Put every line of the material into a JSON list of strings, one string per line, skipping blank lines. Leave the pictures out.

== Given data ==

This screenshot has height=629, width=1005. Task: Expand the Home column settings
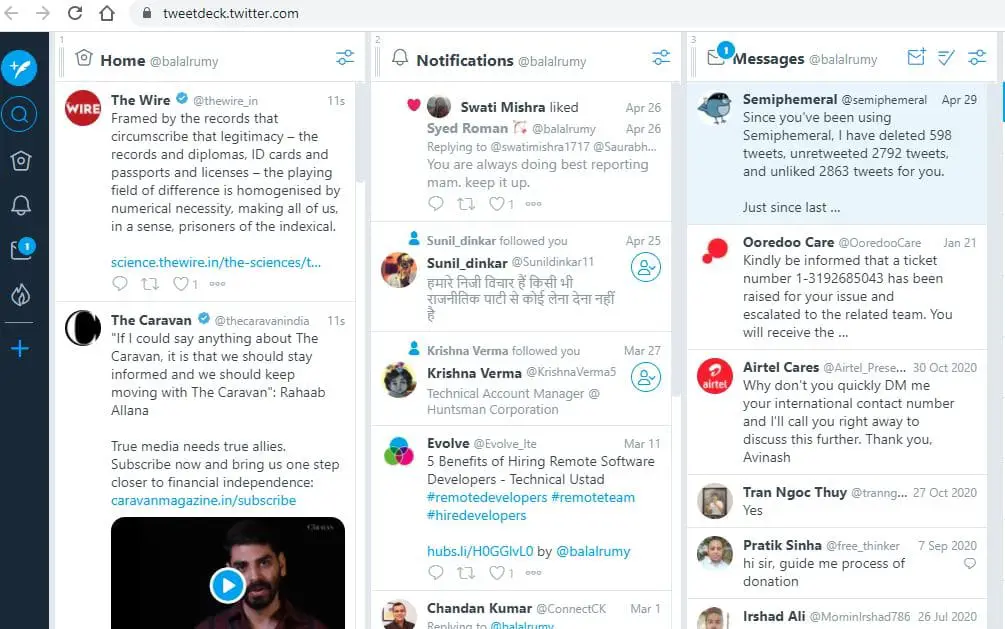pyautogui.click(x=345, y=58)
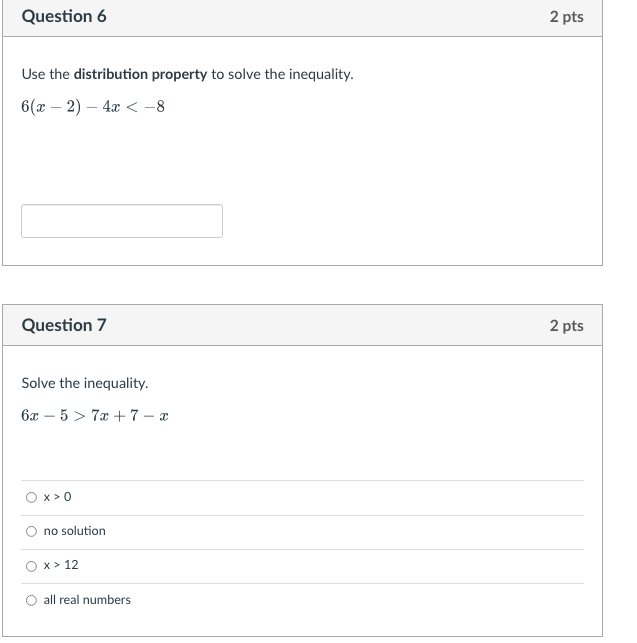Image resolution: width=637 pixels, height=643 pixels.
Task: Click the "2 pts" label in Question 6
Action: [566, 17]

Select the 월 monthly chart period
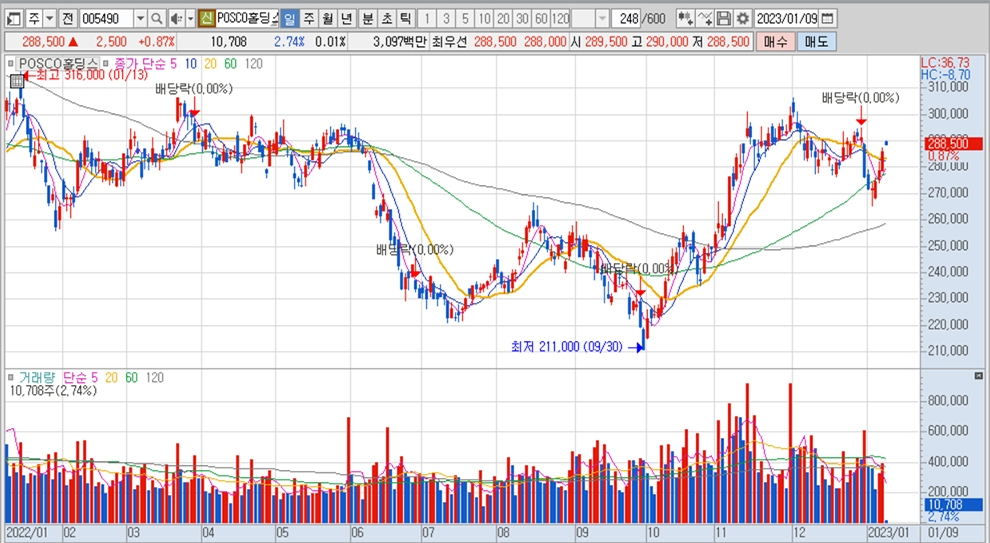(326, 19)
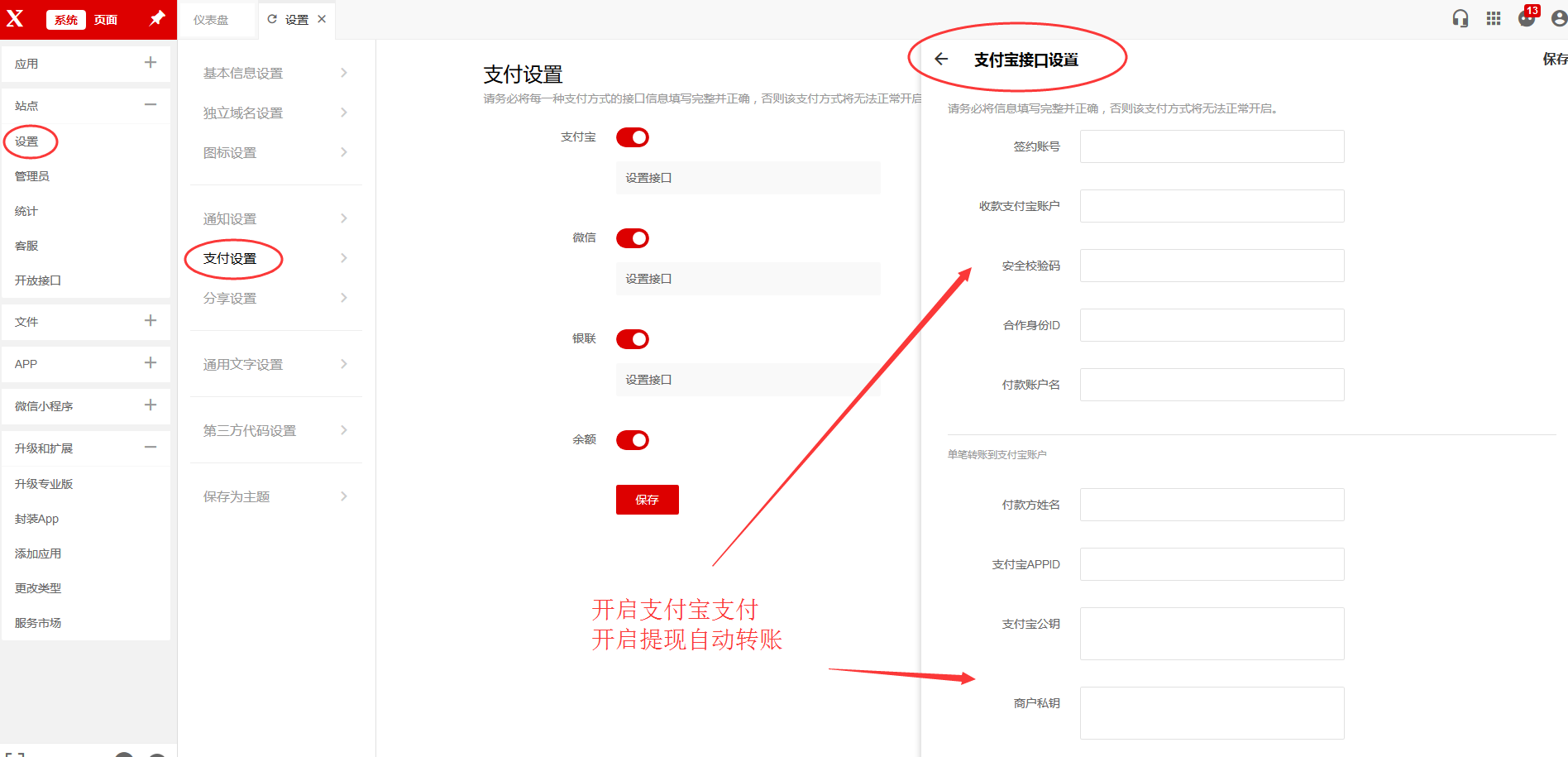The image size is (1568, 757).
Task: Open customer support headset icon
Action: coord(1460,18)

===

> _The result_:
[
  "This screenshot has height=629, width=1005. Task: Expand the Home column settings",
  "pyautogui.click(x=345, y=58)",
  "Image resolution: width=637 pixels, height=643 pixels.",
  "Task: Click the \"2 pts\" label in Question 6",
  "Action: [566, 17]",
  "Select the 월 monthly chart period",
  "(326, 19)",
  "The image size is (1568, 757).",
  "Task: Open customer support headset icon",
  "Action: coord(1460,18)"
]